At present I am thyrotoxic; I have way too much thyroid hormone sloshing around my body, because my pituitary tumour is producing a hormone which is overstimulating my thyroid gland. It has been getting noticeably worse recently; over the past few weeks I have had to up my dose of the beta blockers I take to control my excessively fast heartbeat from 1 - 2 per day to 2 or more frequently 3 per day. I'm noticeably more jittery, I get shaky hands sometimes, I'm getting much more tired more easily. I feel pretty rubbish right now.

The medical universe strongly agree that I need to go on lanreotide injections to stop the tumour producing thyroid stimulating hormone immediately. Like right now. Like actually we should probably have put you back on them at the start of July.

They do not agree on who should pay for it.

My injections are expensive; they cost about £750 a pop (one injection lasts for four weeks, so they cost about £27 a day). My old GP noted that they were more expensive than uranium, but he went on and prescribed them anyway.

(Stored items from a collection)
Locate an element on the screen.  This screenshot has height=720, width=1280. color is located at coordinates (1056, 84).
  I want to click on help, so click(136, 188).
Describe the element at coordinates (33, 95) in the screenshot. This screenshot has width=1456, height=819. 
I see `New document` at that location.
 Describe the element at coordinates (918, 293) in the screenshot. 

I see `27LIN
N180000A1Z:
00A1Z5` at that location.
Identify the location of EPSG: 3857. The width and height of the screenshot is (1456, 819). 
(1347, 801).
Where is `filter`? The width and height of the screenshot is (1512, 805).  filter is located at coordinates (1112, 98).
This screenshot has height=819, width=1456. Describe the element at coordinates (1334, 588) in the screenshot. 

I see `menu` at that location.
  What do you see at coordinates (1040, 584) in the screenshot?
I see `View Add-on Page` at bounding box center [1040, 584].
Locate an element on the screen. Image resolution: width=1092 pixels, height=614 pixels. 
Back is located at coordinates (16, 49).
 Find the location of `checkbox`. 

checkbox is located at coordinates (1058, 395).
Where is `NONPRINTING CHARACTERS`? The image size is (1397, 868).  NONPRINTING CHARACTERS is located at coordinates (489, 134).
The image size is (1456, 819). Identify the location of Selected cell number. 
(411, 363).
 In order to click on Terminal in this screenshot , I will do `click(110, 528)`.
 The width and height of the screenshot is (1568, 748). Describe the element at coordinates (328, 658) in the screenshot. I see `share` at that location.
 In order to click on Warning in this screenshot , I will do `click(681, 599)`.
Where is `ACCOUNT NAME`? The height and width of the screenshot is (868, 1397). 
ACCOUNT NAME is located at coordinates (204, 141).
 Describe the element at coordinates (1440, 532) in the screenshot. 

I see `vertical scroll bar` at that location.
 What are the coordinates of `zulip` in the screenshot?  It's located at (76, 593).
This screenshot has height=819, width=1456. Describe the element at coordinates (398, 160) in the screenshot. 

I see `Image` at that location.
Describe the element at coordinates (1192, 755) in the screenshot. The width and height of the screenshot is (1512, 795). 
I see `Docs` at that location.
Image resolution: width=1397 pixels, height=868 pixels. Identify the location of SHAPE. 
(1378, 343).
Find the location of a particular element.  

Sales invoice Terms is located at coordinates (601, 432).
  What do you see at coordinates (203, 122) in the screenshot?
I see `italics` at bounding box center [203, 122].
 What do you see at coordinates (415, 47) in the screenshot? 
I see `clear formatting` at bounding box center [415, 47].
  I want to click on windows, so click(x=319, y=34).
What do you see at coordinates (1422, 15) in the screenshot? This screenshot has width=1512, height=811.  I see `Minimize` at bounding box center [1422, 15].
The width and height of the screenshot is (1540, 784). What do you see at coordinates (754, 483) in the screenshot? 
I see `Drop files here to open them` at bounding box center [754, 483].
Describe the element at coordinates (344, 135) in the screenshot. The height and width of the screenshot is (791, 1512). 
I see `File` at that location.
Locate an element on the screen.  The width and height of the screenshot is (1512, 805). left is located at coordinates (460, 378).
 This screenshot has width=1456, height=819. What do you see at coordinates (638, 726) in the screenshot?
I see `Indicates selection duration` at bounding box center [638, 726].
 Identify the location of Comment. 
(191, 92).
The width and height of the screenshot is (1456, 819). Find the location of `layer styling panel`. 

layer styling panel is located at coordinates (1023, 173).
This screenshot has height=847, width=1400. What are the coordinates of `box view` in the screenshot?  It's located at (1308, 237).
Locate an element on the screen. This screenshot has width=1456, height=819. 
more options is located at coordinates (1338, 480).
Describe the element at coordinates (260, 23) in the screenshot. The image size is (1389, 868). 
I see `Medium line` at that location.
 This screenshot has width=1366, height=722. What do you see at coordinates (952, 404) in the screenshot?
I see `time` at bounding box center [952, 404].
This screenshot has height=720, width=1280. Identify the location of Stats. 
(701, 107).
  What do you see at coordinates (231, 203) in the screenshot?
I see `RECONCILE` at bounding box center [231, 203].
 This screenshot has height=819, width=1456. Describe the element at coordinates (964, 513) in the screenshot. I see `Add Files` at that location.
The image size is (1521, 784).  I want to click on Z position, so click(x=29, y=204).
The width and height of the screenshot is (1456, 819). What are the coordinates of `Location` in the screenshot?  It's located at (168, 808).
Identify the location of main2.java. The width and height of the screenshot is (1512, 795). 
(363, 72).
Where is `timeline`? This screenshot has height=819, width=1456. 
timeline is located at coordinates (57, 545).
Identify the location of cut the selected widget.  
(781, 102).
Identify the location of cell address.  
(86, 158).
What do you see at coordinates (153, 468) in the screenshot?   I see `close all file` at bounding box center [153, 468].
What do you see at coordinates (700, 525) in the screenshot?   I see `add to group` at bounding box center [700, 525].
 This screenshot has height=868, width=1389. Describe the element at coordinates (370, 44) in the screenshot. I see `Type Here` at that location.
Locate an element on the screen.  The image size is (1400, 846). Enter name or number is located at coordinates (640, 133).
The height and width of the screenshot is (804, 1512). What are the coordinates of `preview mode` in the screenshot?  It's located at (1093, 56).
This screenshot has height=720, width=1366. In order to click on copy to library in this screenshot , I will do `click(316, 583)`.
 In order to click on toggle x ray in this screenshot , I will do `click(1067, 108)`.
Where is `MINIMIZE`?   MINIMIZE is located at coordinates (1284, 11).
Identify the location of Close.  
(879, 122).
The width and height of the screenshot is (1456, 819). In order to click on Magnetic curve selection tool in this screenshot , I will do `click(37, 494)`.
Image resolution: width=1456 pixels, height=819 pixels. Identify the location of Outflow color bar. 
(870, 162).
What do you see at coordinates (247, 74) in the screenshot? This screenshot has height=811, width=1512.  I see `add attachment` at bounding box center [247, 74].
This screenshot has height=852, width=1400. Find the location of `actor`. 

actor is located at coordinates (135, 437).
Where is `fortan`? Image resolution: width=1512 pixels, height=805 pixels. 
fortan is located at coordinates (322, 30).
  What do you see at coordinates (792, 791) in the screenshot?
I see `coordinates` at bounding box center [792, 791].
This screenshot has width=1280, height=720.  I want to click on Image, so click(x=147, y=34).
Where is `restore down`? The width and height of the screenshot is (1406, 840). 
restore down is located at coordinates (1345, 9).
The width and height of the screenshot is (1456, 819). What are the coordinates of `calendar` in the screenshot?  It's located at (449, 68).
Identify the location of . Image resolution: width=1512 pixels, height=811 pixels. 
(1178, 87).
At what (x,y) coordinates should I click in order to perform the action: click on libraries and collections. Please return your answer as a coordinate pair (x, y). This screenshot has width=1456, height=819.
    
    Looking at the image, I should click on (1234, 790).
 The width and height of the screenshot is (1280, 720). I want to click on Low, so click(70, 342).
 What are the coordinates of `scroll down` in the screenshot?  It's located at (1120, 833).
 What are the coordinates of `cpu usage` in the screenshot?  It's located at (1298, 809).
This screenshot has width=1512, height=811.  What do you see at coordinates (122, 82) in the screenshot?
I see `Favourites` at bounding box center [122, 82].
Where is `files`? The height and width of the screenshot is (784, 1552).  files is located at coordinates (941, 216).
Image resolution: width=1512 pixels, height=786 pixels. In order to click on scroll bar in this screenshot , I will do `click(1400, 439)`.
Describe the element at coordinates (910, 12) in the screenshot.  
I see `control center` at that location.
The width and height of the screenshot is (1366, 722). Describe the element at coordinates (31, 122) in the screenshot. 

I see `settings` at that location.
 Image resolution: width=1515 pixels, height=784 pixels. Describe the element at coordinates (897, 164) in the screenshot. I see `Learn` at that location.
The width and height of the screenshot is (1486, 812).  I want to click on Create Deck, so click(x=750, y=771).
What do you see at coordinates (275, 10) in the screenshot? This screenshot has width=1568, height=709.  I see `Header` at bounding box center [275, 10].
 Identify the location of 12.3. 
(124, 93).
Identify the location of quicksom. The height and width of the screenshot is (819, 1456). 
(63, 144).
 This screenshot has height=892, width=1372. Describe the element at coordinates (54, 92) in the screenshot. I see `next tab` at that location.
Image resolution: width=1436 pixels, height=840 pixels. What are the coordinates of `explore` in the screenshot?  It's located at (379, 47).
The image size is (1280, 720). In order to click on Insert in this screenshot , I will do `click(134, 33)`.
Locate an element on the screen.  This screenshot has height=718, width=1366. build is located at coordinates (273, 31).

Activity -
Decide whether each statement below agrees with the text about thyroid treatment. Answer yes or no for each, quoting the words from the text that settle it.
1. The writer's daily beta blocker dose has increased over the past few weeks.
2. The medical professionals disagree about whether the writer needs lanreotide injections.
3. A single lanreotide injection lasts for two weeks.

Written reply -
1. Yes: "I have had to up my dose of the beta blockers I take to control my excessively fast heartbeat from 1 - 2 per day to 2 or more frequently 3 per day"
2. No: "The medical universe strongly agree that I need to go on lanreotide injections"
3. No: "one injection lasts for four weeks"